Yang, H.L., Sun, Y.G., and Wang, Z. (1992) Polypoid lesions of the gallbladder: diagnosis and indications for surgery. British Journal of Surgery, 79(3), 227-229 (Mar).
I have been diagnosed with gall stones and need my gall bladder removing. Why can't they be zapped? Also my haemoglobin level is always between 10 and 10.5. As I am not vegetarian what might cause this?
29th June 2000
There is indeed a technique for pulverising gallstones. It is called extracorporeal shock wave lithotripsy (ESWL), and was introduced in the mid-1980s. However, this form of treatment is not effective for everyone with gallstones. There has to be careful selection of patients - usually only those with a single radiolucent stone with a diameter of 2 cm or less and a functioning gallbladder will be chosen. About 1 in 10 people with gallstones meet these criteria. Following shock wave treatment, bile acid dissolution therapy may be required for several months to disperse remnants of the fragmented stone. The technique is not successful in every case, and the risk of recurrence of gallstones is quite high. (For a recent review, see Mulagha and Fromm, 2000).

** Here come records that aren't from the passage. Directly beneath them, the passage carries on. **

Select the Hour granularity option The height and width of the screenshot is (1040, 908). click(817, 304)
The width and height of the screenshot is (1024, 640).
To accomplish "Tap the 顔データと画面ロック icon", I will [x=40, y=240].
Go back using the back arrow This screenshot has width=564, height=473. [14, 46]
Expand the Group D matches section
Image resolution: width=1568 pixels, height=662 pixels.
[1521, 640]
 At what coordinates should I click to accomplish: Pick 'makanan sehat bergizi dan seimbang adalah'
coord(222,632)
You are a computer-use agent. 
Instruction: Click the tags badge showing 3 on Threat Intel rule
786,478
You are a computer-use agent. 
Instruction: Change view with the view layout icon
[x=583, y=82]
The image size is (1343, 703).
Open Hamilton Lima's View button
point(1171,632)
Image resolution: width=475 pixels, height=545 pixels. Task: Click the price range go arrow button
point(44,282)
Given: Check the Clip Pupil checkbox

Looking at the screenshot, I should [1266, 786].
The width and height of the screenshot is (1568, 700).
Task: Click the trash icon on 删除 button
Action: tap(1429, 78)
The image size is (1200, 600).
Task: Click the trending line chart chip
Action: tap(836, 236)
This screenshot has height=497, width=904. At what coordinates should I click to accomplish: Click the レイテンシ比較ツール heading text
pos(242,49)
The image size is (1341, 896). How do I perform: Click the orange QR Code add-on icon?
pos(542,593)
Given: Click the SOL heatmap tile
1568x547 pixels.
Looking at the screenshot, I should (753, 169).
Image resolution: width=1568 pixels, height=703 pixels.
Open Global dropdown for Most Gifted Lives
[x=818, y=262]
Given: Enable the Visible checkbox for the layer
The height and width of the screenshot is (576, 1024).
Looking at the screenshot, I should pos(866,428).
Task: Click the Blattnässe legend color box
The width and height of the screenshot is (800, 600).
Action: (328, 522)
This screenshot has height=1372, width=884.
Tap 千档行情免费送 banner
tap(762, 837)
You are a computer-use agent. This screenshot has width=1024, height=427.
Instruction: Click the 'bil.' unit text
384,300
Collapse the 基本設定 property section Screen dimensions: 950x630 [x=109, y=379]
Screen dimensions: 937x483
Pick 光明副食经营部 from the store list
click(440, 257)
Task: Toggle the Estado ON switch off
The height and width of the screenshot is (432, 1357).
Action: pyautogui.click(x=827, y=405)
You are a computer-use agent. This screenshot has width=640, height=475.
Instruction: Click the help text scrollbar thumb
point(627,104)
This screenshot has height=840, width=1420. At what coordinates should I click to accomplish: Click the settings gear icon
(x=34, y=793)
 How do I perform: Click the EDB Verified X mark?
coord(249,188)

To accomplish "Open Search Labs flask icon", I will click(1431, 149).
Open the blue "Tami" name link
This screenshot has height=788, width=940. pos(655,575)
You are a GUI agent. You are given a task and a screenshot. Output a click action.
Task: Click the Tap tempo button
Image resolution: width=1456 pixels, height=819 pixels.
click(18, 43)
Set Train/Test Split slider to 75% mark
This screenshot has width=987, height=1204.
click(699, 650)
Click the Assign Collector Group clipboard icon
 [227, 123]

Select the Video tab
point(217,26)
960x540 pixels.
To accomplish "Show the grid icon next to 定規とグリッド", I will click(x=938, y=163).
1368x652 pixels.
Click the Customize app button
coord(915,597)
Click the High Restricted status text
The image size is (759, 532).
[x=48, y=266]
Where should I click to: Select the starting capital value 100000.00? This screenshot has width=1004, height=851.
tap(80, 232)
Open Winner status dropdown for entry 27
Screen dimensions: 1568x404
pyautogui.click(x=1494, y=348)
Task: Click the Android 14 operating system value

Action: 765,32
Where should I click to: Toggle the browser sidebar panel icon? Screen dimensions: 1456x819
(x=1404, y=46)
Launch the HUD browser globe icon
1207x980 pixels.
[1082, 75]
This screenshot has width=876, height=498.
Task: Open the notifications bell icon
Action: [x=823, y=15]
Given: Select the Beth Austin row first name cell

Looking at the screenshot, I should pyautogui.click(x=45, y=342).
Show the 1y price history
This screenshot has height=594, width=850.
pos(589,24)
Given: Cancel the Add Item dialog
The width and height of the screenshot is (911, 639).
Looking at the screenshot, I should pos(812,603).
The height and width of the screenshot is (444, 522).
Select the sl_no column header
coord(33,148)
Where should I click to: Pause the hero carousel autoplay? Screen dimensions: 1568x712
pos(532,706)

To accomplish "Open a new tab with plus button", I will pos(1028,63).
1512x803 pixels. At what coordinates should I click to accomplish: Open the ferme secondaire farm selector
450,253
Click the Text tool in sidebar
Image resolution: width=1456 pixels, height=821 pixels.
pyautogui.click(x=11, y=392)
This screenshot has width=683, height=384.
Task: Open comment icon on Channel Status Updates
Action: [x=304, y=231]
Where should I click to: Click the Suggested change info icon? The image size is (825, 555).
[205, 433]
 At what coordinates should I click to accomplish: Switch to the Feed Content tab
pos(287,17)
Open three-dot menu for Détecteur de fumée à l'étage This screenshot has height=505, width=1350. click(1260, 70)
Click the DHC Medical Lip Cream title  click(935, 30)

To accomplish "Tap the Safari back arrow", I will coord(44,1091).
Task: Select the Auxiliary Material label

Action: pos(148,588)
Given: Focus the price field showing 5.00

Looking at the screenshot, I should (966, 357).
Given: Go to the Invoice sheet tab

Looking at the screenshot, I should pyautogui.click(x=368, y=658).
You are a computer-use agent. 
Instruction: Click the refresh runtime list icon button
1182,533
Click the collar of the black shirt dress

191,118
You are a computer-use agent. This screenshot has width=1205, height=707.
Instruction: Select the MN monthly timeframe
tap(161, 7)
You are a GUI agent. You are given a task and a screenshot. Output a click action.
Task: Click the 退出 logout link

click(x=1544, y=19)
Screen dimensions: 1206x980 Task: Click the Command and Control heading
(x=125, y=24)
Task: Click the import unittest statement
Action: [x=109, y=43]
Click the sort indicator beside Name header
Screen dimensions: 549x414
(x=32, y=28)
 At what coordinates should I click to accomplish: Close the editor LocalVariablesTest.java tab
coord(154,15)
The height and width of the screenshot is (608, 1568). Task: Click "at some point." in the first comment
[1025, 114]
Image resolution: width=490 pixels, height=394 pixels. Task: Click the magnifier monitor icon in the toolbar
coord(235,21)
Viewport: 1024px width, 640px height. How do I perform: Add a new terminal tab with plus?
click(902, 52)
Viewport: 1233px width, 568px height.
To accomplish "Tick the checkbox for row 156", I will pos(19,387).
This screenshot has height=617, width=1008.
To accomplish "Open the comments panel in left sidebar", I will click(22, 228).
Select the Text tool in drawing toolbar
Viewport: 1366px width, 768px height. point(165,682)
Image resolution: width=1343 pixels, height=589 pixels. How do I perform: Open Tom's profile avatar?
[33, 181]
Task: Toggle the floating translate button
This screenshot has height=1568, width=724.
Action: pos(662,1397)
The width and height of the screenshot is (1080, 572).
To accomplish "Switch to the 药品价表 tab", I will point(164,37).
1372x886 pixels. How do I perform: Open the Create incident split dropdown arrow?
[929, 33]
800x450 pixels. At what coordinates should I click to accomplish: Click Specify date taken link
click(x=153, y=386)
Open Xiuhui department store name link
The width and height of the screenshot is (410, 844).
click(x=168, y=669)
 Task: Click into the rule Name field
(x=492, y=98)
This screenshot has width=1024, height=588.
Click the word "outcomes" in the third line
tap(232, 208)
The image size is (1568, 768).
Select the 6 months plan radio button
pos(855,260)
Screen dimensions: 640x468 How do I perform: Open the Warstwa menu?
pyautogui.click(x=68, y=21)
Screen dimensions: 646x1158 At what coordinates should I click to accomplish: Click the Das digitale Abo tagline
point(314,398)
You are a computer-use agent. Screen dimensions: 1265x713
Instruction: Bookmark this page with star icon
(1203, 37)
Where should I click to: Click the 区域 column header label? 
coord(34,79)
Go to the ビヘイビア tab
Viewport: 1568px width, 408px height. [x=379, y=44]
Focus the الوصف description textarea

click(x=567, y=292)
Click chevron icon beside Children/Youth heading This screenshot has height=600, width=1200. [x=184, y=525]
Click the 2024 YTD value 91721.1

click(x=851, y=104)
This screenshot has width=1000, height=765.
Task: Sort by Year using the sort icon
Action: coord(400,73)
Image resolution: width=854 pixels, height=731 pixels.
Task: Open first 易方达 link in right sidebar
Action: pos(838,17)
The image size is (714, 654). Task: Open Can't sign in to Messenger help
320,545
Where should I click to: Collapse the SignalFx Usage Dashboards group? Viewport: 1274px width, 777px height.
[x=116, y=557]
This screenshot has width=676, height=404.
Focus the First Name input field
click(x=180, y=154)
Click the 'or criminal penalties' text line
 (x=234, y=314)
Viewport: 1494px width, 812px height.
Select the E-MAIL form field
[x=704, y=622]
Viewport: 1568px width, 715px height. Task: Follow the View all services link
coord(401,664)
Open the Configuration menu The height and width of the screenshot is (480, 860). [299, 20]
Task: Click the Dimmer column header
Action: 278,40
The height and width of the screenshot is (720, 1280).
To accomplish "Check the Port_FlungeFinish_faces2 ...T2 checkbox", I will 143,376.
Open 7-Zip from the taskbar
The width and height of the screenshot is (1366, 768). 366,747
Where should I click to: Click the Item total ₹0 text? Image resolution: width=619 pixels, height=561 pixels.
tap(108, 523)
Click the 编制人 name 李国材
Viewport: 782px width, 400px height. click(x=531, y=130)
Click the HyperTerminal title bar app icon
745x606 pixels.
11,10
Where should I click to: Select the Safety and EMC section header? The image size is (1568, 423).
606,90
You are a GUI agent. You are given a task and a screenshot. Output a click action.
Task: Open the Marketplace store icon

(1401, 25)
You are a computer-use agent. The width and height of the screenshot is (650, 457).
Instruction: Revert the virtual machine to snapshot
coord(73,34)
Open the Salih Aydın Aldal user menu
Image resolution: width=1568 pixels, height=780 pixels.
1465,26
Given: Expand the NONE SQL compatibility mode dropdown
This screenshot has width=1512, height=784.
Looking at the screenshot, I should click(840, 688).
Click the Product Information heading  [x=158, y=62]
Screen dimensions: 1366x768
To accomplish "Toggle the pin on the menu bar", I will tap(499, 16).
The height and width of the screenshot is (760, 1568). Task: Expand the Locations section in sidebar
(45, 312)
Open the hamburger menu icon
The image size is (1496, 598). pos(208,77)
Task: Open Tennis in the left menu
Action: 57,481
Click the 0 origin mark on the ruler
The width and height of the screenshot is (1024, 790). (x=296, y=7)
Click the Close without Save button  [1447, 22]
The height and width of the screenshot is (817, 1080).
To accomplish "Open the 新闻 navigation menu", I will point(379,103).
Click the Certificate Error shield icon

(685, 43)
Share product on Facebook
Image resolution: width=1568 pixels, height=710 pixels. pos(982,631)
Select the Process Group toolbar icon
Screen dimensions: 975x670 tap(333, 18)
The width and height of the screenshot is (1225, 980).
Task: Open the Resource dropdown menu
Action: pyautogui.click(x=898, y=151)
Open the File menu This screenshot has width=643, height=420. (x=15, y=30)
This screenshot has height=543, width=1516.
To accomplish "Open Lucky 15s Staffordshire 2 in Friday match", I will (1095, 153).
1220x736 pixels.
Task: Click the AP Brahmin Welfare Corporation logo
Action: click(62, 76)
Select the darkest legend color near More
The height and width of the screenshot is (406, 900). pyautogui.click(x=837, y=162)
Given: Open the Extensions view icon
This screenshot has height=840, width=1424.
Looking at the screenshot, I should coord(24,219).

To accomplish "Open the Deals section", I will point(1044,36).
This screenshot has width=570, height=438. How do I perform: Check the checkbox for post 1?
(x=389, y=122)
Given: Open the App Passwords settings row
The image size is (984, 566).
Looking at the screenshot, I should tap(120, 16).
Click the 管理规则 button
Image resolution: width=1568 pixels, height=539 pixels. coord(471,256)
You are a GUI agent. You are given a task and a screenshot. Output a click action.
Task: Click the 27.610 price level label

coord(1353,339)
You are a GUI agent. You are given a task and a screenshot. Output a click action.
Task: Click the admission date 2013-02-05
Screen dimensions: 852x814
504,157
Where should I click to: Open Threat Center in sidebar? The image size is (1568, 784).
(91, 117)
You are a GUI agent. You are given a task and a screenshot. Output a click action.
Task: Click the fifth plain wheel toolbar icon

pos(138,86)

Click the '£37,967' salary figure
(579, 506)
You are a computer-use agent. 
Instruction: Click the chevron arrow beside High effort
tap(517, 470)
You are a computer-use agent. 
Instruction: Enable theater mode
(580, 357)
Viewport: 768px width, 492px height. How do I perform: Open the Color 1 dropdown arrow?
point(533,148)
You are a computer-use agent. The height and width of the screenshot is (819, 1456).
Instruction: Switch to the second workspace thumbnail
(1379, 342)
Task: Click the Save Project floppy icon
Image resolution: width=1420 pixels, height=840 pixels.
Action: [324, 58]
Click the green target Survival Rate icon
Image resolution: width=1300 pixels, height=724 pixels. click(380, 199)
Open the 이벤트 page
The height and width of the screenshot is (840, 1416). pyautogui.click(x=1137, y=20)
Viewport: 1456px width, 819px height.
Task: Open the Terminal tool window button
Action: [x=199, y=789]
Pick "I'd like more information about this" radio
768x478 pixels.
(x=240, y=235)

Gallstones are present in 15-20% of adults in most western societies. About half of those with gallstones do not have symptoms, while symptoms develop over 2 to 5 years in the others. Removal of the gallbladder (cholecystectomy) has been the main treatment for many years, but now there are several other options such as oral dissolution, direct dissolution, invasive endoscopy, and lithotripsy plus oral dissolution agents. Darzi et al (1994) feel that laparoscopic cholecystectomy is the treatment of choice for gallstone disease, because although shock wave therapy is noninvasive and associated with minimal disturbance of normal tissues, it is costly and in the long-term does not have such a high success rate.
With regard to your somewhat low haemoglobin level, there are several possible causes. There may be a deficiency in your diet of substances essential for blood formation, for example iron, folic acid, vitamin B12, protein, and pyridoxine, even though you eat meat, or there may be a slight imbalance between the production of new red blood cells and the removal of old ones. You may or may not have any symptoms that could be attributed to your haemoglobin level - if you haven’t done so already it will be worth discussing this with your doctor to see if anything needs to be done.
References
Darzi, A., Geraghty, J.G., Williams, N.N., Sheehan, S.S., Tanner, A.N., and Keane, F.B. (1994) The pros and cons of laparoscopic cholecystectomy and extracorporeal shock wave lithotripsy in the management of gallstone disease. Annals of the Royal College of Surgeons of England, 76(1), 42-46 (Jan).
Mulagha, E., and Fromm, H. (2000) Extracorporeal shock wave lithotripsy of gallstones revisited: current status and future promises. Journal of Gastroenterology and Hepatology, 15(3), 239-243 (Mar).